What you need to do =
(1) Reproduce the passage of the Indian martial arts text from "In our previous" up to and including "ancient martial arts.".
(2) Continue the Indian martial arts text from its final sentence onward.

Provided text =
In our previous article, we mentioned that there are 12 varieties of forms & techniques of Indian martial arts. In Part 1, the writer has featured six types of Indian martial arts and today we will be embedding back to our Indian roots by revealing another six precious ancient martial arts.
This is the list of Indian martial arts that have persisted through the years in waning light:
This is another great ancient Martial art which is now scarce notice. The art of Varmam involves self-defence, medicine, pressure point attacks, and special weapons exclusive to Varmam alone. This art was again founded by Sage Agastya and it was made popular by the Pandya Dynasty. Varmam is the base for the famous Acupuncture treatment.
This martial art which is the same as Silambam is limited to the freestyle staff fight alone. The Bamboo staff is called Lathi and it involves a series of attack and defence moves. This art is practised by many in northern India and is well-kept in trend by the Indian forces.
Banshay is a weapon-based martial art from Myanmar focusing primarily on the sword, staff, and spear. You might think Myanmar is not India. Right? Absolutely. But this region in ancient times belonged to many Indian Kings. Influenced by Indian sources, Banshay is closely related to similar Southeast Asian Martial arts like Silat.
Mukna is a form of wrestling from the northeast Indian state of Manipur. The game is generally played on the last day of the Lai Haraoba festival. Matches begin with the competitors holding each other’s belts called ningri. The object is to pin the opponent with their back touching the ground. The winner is called a yatra. Mukna contains many techniques which require absolute physical fitness and skill to be mastered. Holding the opponent’s neck, hair, ear or legs with the hands is not permitted.

Provided information =
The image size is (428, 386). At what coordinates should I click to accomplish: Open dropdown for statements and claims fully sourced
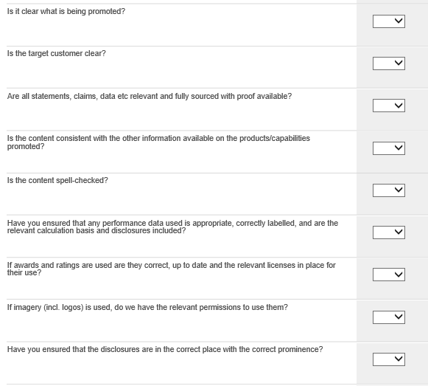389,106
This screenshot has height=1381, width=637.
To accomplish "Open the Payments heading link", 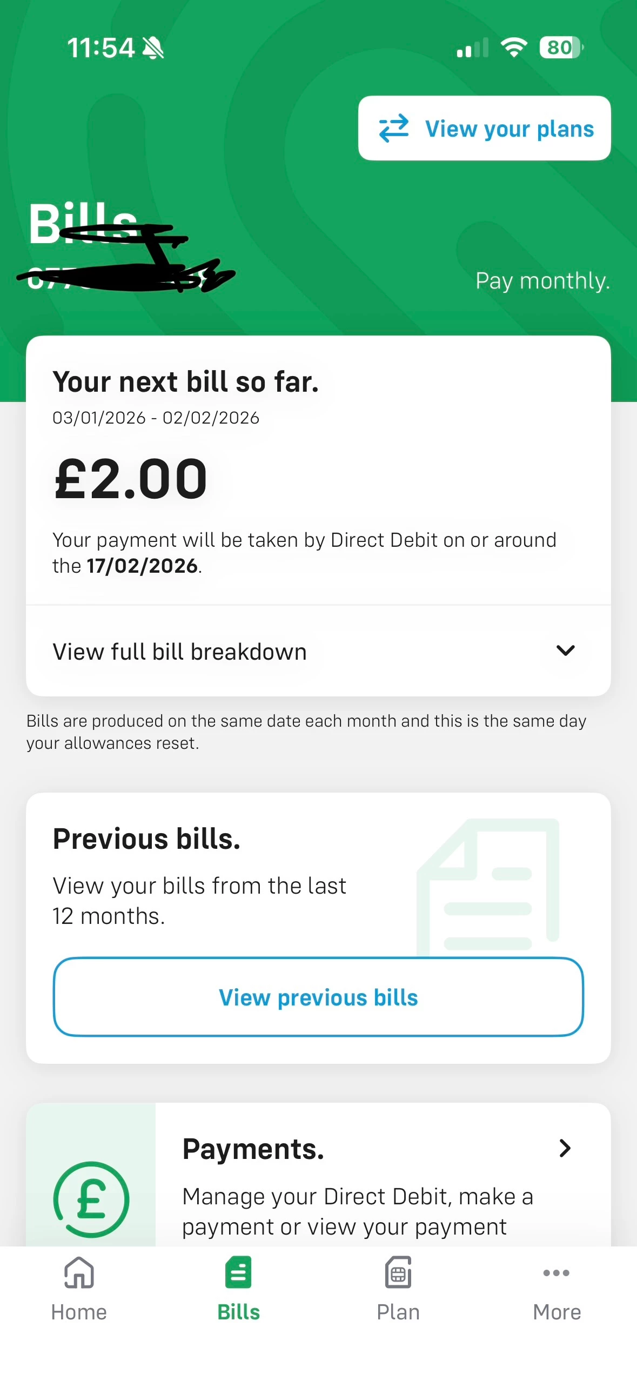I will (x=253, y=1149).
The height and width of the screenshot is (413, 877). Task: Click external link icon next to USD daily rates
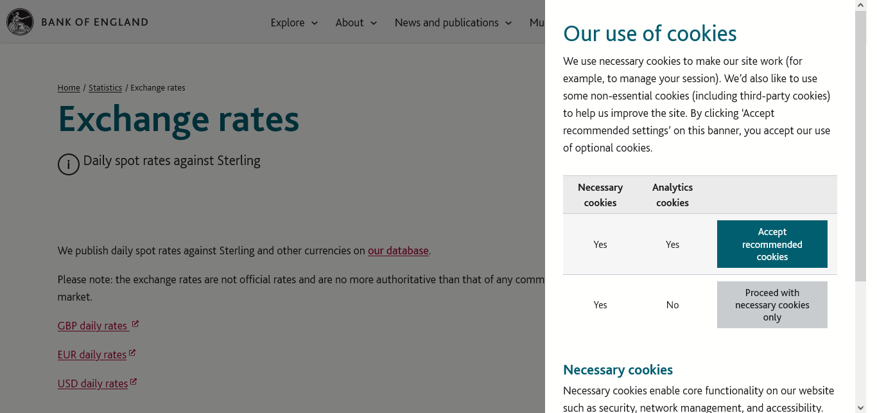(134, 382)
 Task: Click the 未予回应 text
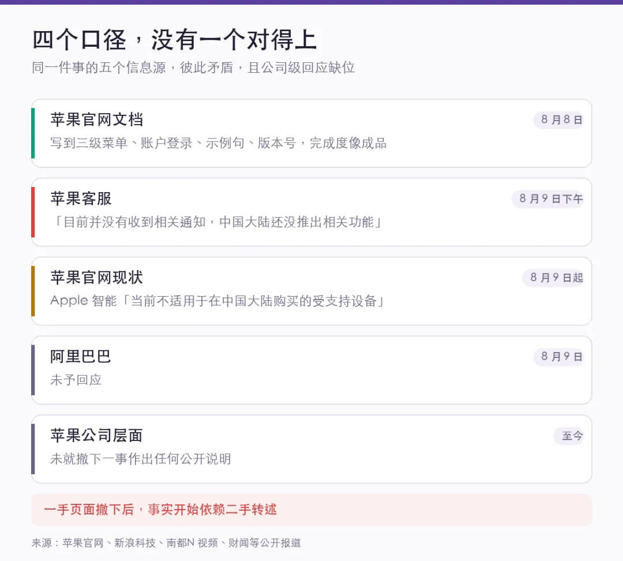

Answers to the exercise =
(1)
In our previous article, we mentioned that there are 12 varieties of forms & techniques of Indian martial arts. In Part 1, the writer has featured six types of Indian martial arts and today we will be embedding back to our Indian roots by revealing another six precious ancient martial arts.

(2)
Gatka is the name of an Indian martial art associated with the Sikhs of Punjab. The Nihang warriors are living this legendary lifestyle to date and it is a style of stick-fighting, with wooden sticks intended to simulate swords. The tenth Guru, Sri Guru Gobind Singh Ji was known as the greatest master of weaponry of his time. The Sikhs successfully used this weaponry art in the 16th — 17th centuries for their protection against Mogul aggressions.
This ancient Martial art is said to have been founded by Bhargava Parashurama, the sixth Vishnu. This art belongs to the Konkan coast region and there are two major schools of Kalari; Vadakkan, and Thekkan (North and South). Southern Kalari lessons have many similarities with North Tamilnadu Silambam styles.
It’s our responsibility to treasure all the martial arts that have been taught by our ancestors. Let’s start embracing our culture and pass down this ancient Indian martial arts to the coming generations.